-- TASK ITEM --
From the entries that follow, pick out all lines holding "Given".

-- EXTRACTED DATA --
________________________

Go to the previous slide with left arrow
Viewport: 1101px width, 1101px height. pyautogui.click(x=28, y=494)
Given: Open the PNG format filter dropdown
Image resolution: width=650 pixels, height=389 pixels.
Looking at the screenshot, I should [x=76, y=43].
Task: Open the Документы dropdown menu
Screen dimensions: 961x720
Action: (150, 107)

________________________

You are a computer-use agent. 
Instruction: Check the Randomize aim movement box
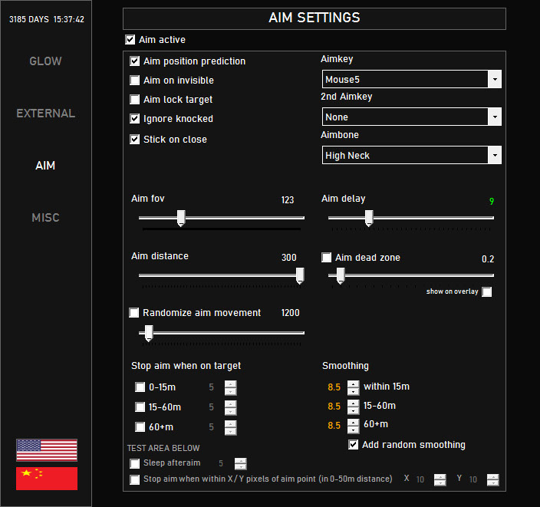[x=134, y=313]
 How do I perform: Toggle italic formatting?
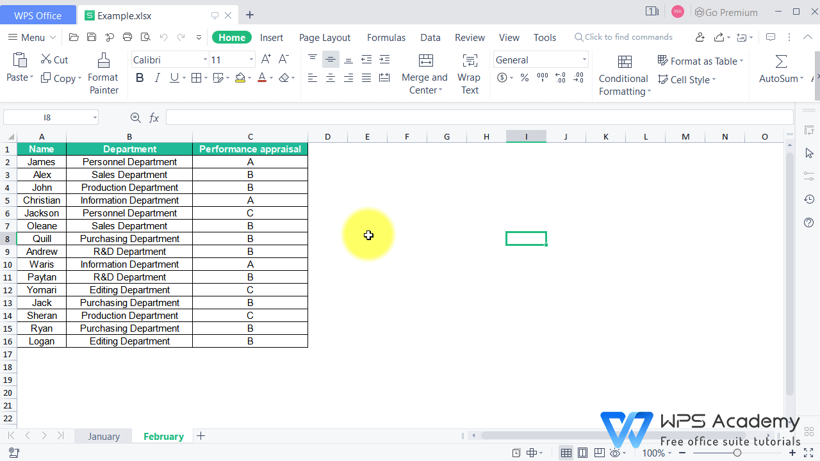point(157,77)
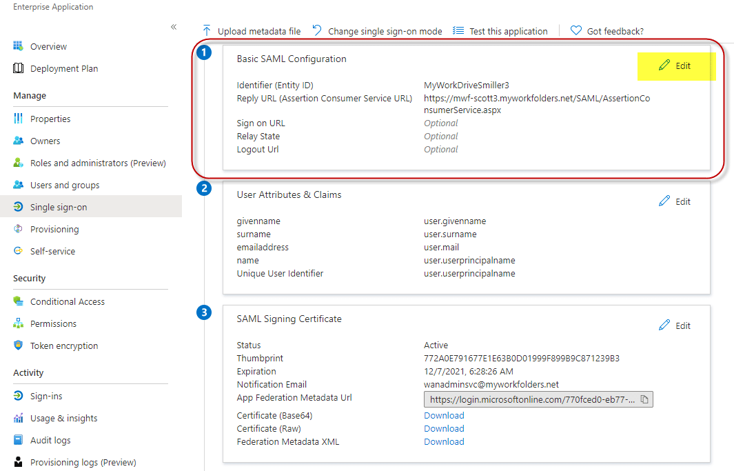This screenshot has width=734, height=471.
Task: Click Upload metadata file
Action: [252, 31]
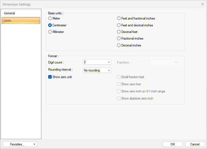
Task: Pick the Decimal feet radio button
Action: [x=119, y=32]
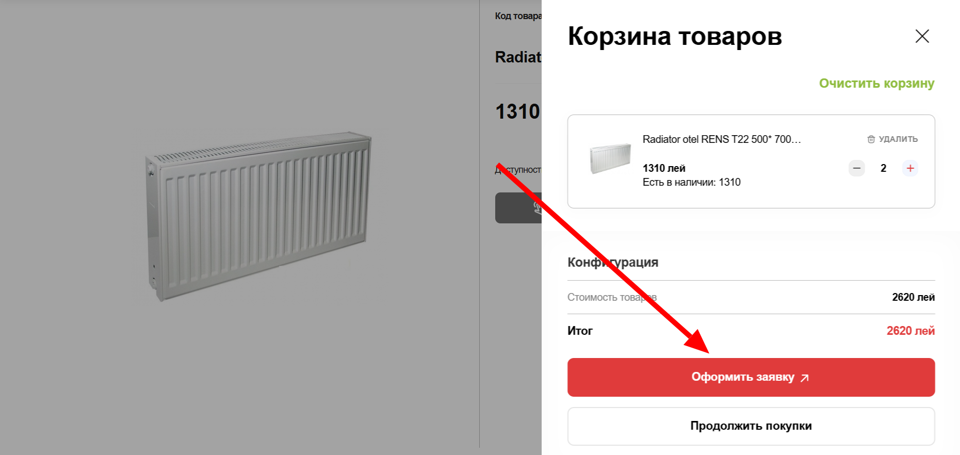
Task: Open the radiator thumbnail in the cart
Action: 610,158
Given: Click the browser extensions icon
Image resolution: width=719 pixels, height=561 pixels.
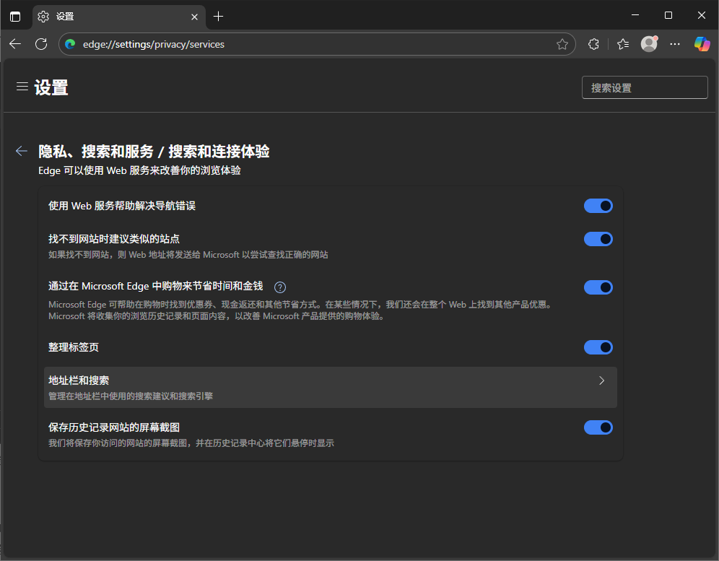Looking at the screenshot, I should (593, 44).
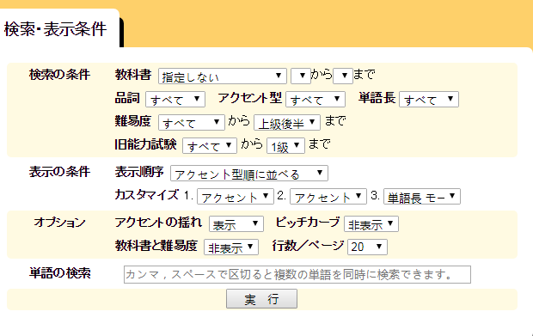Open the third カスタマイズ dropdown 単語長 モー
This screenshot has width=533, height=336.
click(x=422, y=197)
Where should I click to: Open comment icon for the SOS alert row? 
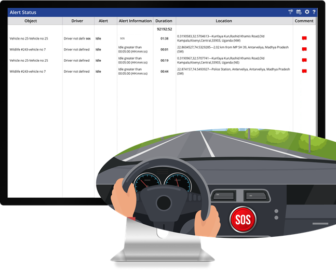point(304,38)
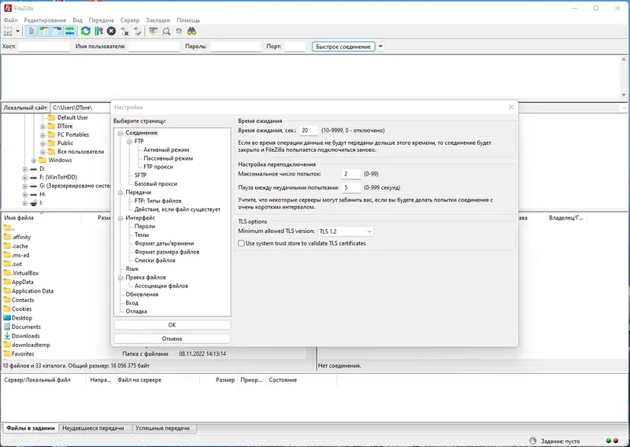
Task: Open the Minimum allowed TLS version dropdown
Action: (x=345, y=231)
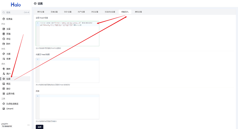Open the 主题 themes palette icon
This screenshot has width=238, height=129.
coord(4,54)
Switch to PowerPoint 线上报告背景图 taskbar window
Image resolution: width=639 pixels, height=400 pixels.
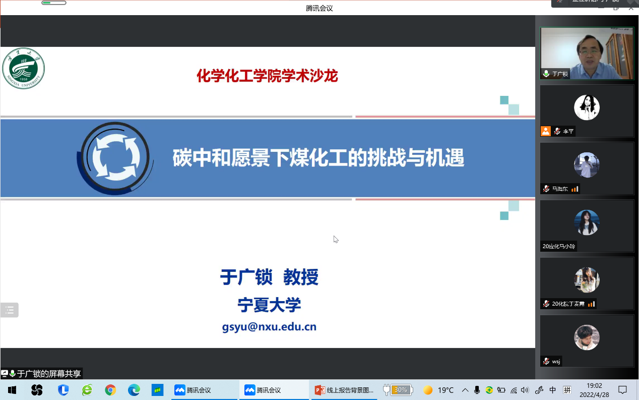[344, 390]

________________________

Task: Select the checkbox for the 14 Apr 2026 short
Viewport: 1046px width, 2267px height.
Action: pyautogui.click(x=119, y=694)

________________________

-- TASK RESPONSE --
Given: Open the PNG format filter dropdown
Given: Click the browser extensions icon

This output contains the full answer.